Most dealers are well versed in the terms of express warranties that attach to product sales. These warranties are usually extended by a manufacturer and given to a customer with a new equipment purchase. There are also warranties that are implied by law that can arise in the sale of equipment, both new and used. This article looks at how implied warranties are created and discusses some tips as to how they can be limited.


Product Description

Perhaps the most basic warranty is that the customer is getting the equipment that he or she is supposed to be getting. In other words, the product description on a bill of sale is accurate. For this purpose, the more detailed the description, the better. Identifying the make, model and serial number is a good starting point. If the equipment is used, however, more information is prudent.

A product description implies that the equipment is what is says it is and, more importantly, can fulfill the “ordinary purpose” for which it was intended. This is the UCC implied warranty of merchantability. For used equipment, something more than make and model should be included. For instance, the number of hours could limit the implied warranty – equipment with 5,000 hours on the meter might be expected to fulfill a different ordinary purpose than one with 100 hours.

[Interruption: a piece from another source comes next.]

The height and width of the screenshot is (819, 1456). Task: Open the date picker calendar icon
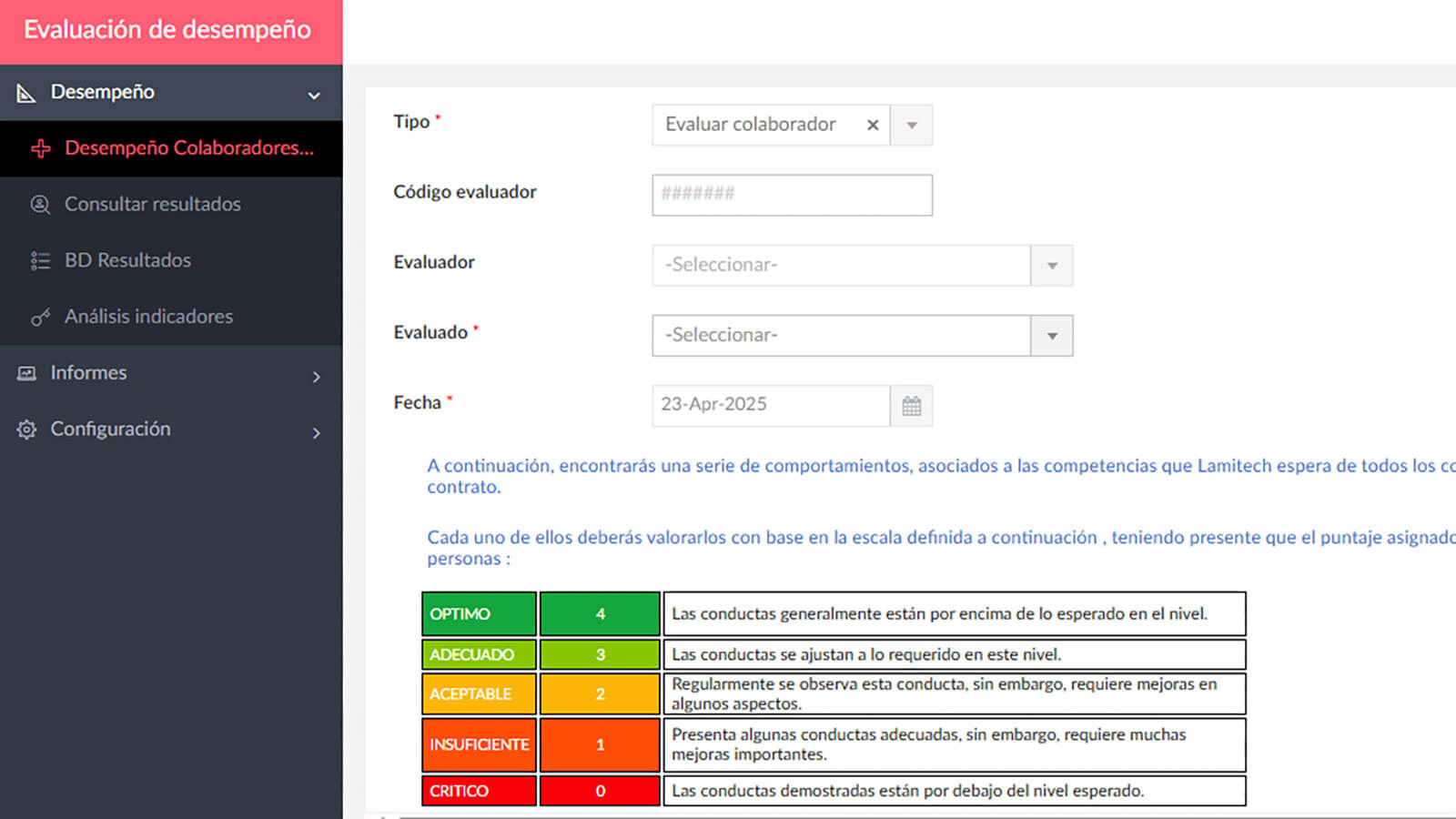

Likewise, a product description might describe the status of equipment. If equipment is being sold for rebuilding or to use for spare parts, that should be noted in the product description. After all, including “for use as spare parts” removes any doubt as to whether the equipment can function. It changes the “ordinary purpose” significantly.


Fitness For A Particular Purpose

Another common UCC implied warranty is the warranty of fitness for a particular purpose. The scenario is not uncommon. A customer comes in and says he or she is looking for a piece of equipment to perform a specific function, like a used tractor to bale hale using a specific baler that the customer already has. The customer asks whether you can match these needs with anything on the lot. Answering “I have just thing” triggers the warranty of fitness for a particular purpose: the dealer warrants that the equipment will fulfill that purpose and can be held liable for damages if the equipment fails.

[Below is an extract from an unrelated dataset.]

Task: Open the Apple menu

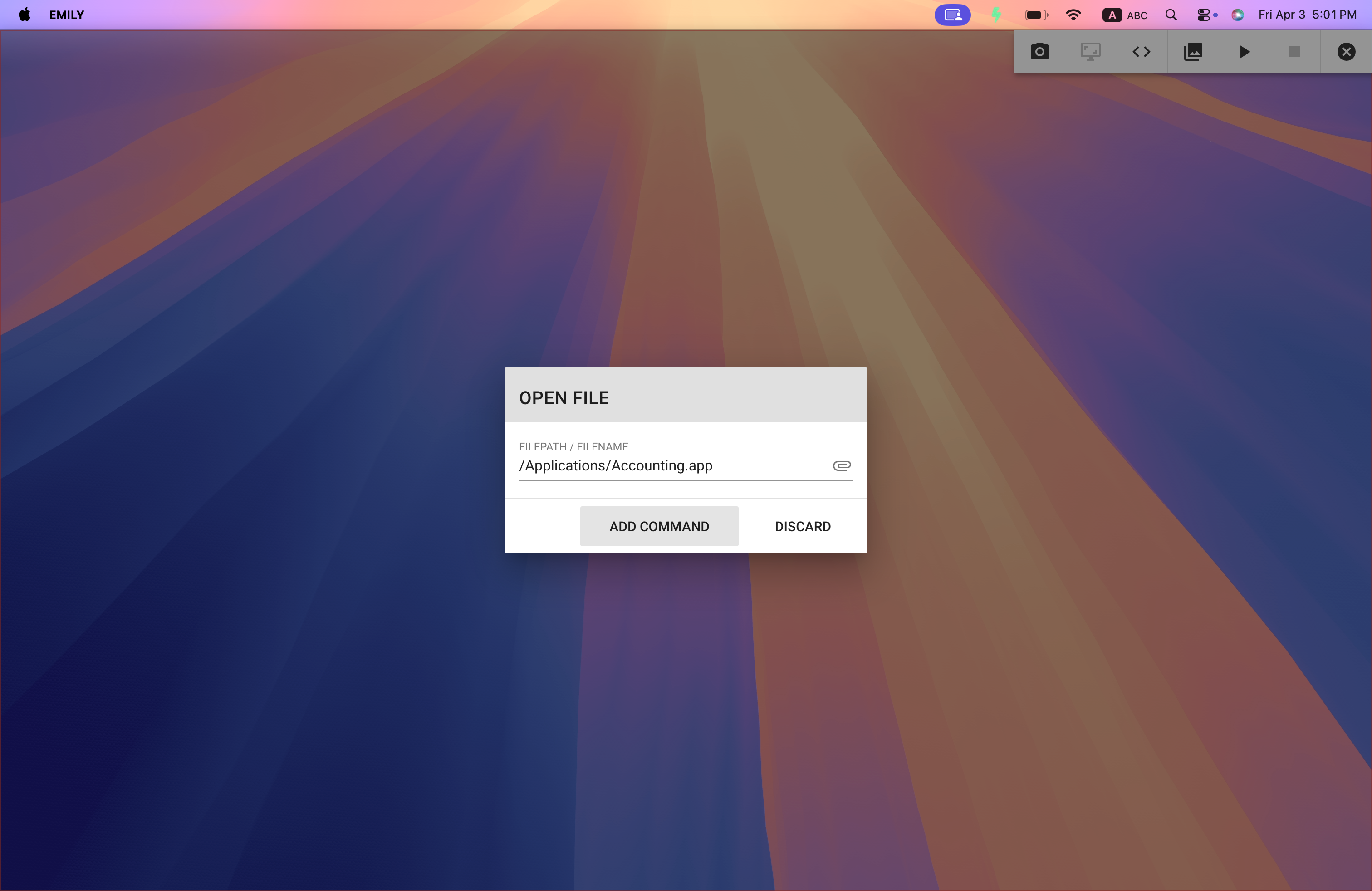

A simple way to limit the risk of this warranty is to have the customer specify what he or she is looking for. In this example, ask for a horsepower range, four or two wheel drive, new or used, age range or hour range, specific brand, etc. Generally, the more details specified by the customer, the less likely that this implied warranty applies.

Finally, let customers inspect and test the equipment. A thorough inspection can go a long way toward establishing that the customer decided suitability of the equipment. Couple an inspection/demonstration with a statement like “Customer acknowledges that he or she is relying upon his or her own judgment to determine the suitability of the equipment selected.” That will go a long way toward eliminating this implied warranty.


Warranty Of Title

Customers expect a dealer to provide good title to equipment that a customer purchases and the UCC includes an implied warranty of title. Dealers, however, do not always have good title and this must be disclosed. For instance, some dealers that are unwilling to accept trade-in equipment are willing to sell their customers’ equipment as a favor. Because the dealer lacks title, the dealer cannot convey title. The lack of title should be disclosed and the sale completed in the name of the customer.



Dealers can try to manage the risk of implied warranties through the use of disclaimers, but they are not always effective. Terms such as “as is” or “with all faults” can be used to disclaim implied warranties. There are a couple of important caveats: (1) the equipment sold must still match the description; and (2) some states prohibit disclaiming warranties in consumer transactions (including transactions with family farmers). Consult your local attorney to determine whether consumer protection laws apply.



Warranties are extended in sales transactions even when there is no written warranty provided. The law implies warranties for the benefit of the purchaser and dealers must be aware of the warranties that are extended and ways to limit their application. Describe the equipment being sold accurately and make the customer provide detailed specifications to limit the risks from implied warranty claims.